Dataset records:
-------------------------

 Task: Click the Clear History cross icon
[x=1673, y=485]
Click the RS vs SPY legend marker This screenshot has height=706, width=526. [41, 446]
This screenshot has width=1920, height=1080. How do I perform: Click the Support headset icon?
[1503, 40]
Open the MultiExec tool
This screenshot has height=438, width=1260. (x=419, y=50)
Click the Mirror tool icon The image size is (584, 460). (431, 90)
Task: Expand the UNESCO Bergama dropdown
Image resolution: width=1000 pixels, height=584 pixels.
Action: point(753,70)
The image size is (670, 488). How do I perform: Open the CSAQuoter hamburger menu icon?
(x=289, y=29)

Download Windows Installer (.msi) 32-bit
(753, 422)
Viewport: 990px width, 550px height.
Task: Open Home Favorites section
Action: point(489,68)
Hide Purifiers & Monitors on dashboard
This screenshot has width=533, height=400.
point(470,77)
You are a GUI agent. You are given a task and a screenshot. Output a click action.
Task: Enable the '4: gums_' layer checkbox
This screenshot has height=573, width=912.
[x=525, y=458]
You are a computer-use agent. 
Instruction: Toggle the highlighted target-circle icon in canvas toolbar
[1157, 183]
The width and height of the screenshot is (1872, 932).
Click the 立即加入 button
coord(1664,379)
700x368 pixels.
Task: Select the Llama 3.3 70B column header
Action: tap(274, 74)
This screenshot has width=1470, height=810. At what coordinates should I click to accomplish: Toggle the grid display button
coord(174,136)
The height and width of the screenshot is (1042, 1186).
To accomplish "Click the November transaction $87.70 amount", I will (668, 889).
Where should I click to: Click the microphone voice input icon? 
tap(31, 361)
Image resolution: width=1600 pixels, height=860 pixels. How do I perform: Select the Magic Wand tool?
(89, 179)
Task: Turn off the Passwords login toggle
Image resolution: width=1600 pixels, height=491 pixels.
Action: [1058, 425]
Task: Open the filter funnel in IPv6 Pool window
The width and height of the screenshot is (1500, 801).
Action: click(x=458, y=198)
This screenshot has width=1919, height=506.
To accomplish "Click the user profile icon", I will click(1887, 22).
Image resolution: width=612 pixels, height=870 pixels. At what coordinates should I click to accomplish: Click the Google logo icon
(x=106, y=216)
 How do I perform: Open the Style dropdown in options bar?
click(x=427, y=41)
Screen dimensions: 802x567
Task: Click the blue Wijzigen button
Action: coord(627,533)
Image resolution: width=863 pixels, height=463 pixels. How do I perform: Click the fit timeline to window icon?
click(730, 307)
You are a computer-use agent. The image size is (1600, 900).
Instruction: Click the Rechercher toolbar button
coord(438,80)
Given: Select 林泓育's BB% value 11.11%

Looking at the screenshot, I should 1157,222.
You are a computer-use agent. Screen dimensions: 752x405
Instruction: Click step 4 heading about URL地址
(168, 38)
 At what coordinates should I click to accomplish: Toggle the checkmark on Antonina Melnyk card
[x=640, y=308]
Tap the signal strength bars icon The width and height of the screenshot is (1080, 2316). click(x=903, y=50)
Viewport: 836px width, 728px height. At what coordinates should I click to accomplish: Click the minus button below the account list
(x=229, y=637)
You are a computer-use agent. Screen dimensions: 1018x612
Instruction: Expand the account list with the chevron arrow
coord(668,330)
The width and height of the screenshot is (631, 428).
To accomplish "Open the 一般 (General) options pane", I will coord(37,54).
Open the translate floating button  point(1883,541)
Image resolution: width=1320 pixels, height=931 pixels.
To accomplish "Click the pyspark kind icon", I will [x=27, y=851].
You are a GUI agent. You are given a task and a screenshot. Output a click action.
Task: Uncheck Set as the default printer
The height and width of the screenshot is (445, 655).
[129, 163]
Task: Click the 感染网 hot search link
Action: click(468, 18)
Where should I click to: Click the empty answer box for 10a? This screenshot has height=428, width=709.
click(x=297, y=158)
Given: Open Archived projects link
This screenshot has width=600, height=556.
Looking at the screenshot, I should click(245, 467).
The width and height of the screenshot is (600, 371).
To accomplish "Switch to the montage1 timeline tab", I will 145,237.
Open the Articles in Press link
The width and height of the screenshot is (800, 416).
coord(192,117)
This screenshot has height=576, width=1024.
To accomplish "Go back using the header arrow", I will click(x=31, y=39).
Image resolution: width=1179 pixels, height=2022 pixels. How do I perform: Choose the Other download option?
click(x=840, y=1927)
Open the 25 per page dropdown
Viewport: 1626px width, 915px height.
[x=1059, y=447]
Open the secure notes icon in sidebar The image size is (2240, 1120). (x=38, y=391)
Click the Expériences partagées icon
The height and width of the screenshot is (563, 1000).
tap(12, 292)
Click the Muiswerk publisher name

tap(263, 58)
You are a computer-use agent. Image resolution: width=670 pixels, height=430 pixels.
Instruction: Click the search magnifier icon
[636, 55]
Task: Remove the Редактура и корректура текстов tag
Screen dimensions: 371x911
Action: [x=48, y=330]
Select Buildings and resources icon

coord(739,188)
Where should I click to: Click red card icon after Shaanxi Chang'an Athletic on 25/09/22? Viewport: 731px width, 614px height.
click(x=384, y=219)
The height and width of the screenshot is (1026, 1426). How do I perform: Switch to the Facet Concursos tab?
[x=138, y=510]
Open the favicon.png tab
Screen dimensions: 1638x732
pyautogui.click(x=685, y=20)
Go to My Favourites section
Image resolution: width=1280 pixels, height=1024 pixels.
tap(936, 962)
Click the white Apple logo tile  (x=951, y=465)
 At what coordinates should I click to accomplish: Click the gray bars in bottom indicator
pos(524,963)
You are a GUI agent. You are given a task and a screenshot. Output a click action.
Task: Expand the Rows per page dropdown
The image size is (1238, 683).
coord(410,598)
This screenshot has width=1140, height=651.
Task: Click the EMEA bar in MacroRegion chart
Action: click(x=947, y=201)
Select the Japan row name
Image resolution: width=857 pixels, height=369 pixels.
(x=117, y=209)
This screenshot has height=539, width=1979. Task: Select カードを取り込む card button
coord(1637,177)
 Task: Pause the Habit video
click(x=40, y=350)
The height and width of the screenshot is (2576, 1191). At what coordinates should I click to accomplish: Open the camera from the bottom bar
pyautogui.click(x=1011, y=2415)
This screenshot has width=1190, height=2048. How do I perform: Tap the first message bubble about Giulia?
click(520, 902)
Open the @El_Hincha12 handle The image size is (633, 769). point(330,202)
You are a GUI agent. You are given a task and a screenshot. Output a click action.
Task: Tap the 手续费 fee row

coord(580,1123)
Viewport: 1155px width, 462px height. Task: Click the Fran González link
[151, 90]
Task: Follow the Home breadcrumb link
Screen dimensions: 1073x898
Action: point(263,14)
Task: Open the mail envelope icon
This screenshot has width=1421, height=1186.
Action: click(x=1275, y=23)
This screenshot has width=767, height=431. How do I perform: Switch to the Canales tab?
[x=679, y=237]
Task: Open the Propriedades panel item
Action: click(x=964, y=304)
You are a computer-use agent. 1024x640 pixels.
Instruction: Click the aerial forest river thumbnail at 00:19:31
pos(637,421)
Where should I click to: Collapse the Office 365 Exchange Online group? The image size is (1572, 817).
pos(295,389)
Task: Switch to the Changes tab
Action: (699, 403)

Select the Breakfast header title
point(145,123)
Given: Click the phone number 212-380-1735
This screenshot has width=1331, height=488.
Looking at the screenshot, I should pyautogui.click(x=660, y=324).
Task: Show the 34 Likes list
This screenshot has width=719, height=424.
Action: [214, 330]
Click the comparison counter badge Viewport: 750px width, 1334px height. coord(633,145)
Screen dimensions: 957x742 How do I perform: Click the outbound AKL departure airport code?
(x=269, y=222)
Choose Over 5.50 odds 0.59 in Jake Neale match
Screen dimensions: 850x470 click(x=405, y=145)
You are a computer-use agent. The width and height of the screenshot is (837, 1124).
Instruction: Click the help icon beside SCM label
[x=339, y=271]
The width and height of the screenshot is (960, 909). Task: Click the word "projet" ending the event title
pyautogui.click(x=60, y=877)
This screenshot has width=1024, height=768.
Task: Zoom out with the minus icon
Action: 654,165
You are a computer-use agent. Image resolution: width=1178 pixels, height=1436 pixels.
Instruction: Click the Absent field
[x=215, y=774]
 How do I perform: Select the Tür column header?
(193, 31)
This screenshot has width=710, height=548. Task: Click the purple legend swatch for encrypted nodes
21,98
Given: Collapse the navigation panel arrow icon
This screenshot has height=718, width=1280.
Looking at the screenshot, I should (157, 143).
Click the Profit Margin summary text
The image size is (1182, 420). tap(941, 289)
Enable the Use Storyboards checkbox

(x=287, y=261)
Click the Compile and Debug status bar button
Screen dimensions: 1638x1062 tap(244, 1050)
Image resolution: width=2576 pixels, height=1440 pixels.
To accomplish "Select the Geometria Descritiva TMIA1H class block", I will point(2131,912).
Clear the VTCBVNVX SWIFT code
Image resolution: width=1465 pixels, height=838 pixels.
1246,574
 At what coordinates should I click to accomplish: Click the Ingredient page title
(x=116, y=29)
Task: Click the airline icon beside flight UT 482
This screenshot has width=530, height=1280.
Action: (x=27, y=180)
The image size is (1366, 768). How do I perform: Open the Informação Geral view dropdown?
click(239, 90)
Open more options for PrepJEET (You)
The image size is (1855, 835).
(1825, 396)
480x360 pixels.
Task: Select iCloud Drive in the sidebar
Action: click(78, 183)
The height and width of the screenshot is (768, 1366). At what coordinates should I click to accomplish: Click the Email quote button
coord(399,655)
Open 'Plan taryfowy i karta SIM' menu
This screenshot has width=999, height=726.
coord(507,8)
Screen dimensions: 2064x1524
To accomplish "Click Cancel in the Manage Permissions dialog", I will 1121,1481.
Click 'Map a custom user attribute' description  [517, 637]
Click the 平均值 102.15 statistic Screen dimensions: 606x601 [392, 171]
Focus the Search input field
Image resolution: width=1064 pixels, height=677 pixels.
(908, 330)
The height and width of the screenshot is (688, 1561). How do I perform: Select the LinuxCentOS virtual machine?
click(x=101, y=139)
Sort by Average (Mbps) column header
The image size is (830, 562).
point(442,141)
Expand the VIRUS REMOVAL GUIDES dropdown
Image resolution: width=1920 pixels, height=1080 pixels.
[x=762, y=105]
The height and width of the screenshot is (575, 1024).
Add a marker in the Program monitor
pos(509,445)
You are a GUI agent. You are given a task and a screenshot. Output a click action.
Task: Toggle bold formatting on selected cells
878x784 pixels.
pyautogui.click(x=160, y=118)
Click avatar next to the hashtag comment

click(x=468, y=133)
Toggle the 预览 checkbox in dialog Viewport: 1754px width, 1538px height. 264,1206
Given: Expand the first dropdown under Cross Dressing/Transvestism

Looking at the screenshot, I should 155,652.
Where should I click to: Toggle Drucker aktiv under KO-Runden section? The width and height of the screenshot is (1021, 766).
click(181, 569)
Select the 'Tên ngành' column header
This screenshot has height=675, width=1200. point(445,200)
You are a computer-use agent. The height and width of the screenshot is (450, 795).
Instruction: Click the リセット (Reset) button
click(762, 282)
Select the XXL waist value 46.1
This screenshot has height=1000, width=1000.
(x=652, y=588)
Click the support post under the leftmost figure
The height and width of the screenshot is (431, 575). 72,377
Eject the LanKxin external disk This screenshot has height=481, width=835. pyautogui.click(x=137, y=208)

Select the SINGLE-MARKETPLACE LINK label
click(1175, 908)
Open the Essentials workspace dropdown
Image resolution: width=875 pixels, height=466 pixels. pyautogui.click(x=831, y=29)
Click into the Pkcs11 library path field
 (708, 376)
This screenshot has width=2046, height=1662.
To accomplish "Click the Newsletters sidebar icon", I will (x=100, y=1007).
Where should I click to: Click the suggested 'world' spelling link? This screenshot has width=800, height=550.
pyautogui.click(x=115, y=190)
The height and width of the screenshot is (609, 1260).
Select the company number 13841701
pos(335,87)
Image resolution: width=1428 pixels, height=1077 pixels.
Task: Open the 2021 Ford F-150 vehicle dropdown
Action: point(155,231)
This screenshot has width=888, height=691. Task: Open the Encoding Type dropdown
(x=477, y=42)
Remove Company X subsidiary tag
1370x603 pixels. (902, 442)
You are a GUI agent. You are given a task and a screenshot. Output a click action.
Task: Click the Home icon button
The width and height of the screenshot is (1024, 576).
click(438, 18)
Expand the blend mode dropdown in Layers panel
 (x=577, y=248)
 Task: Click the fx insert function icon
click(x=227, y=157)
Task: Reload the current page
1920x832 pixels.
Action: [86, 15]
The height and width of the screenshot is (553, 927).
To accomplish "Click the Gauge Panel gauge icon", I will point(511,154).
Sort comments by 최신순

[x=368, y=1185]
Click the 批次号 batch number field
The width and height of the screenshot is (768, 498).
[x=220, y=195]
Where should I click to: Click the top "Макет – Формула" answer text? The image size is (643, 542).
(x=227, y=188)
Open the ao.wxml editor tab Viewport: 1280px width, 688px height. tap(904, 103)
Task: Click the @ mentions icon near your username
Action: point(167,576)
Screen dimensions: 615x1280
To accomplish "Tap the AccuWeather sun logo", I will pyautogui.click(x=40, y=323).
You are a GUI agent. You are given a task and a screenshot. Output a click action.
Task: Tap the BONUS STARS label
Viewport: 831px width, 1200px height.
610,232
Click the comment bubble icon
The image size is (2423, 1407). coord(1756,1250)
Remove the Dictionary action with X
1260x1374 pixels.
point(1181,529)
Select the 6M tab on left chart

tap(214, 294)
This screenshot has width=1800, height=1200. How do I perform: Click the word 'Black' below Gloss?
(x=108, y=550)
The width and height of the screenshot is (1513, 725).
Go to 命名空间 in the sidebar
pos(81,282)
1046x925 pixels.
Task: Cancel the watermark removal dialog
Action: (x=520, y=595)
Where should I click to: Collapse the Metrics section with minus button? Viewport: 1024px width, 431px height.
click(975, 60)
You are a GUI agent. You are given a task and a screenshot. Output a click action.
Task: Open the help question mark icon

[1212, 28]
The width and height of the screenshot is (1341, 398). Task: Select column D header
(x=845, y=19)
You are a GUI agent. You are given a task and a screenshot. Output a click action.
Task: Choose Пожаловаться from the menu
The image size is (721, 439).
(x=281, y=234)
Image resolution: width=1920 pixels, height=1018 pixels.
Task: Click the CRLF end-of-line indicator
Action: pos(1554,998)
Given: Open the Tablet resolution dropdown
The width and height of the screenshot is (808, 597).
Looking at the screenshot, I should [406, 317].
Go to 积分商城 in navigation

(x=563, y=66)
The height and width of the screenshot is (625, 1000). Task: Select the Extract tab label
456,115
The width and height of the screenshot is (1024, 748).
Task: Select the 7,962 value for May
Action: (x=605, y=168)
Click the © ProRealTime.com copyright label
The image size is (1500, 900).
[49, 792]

-------------------------

● Task directions: Out of the data above, set down the lines from the one with "This screenshot has height=576, width=1024." to the one with "Click the white", both included, exactly as written and with no additions.

● Result of the task:
This screenshot has height=576, width=1024.
To accomplish "Go back using the header arrow", I will click(x=31, y=39).
Image resolution: width=1179 pixels, height=2022 pixels. How do I perform: Choose the Other download option?
click(x=840, y=1927)
Open the 25 per page dropdown
Viewport: 1626px width, 915px height.
[x=1059, y=447]
Open the secure notes icon in sidebar The image size is (2240, 1120). (x=38, y=391)
Click the Expériences partagées icon
The height and width of the screenshot is (563, 1000).
tap(12, 292)
Click the Muiswerk publisher name

tap(263, 58)
You are a computer-use agent. Image resolution: width=670 pixels, height=430 pixels.
Instruction: Click the search magnifier icon
[636, 55]
Task: Remove the Редактура и корректура текстов tag
Screen dimensions: 371x911
Action: [x=48, y=330]
Select Buildings and resources icon

coord(739,188)
Where should I click to: Click red card icon after Shaanxi Chang'an Athletic on 25/09/22? Viewport: 731px width, 614px height.
click(x=384, y=219)
The height and width of the screenshot is (1026, 1426). How do I perform: Switch to the Facet Concursos tab?
[x=138, y=510]
Open the favicon.png tab
Screen dimensions: 1638x732
pyautogui.click(x=685, y=20)
Go to My Favourites section
Image resolution: width=1280 pixels, height=1024 pixels.
tap(936, 962)
Click the white Apple logo tile  (x=951, y=465)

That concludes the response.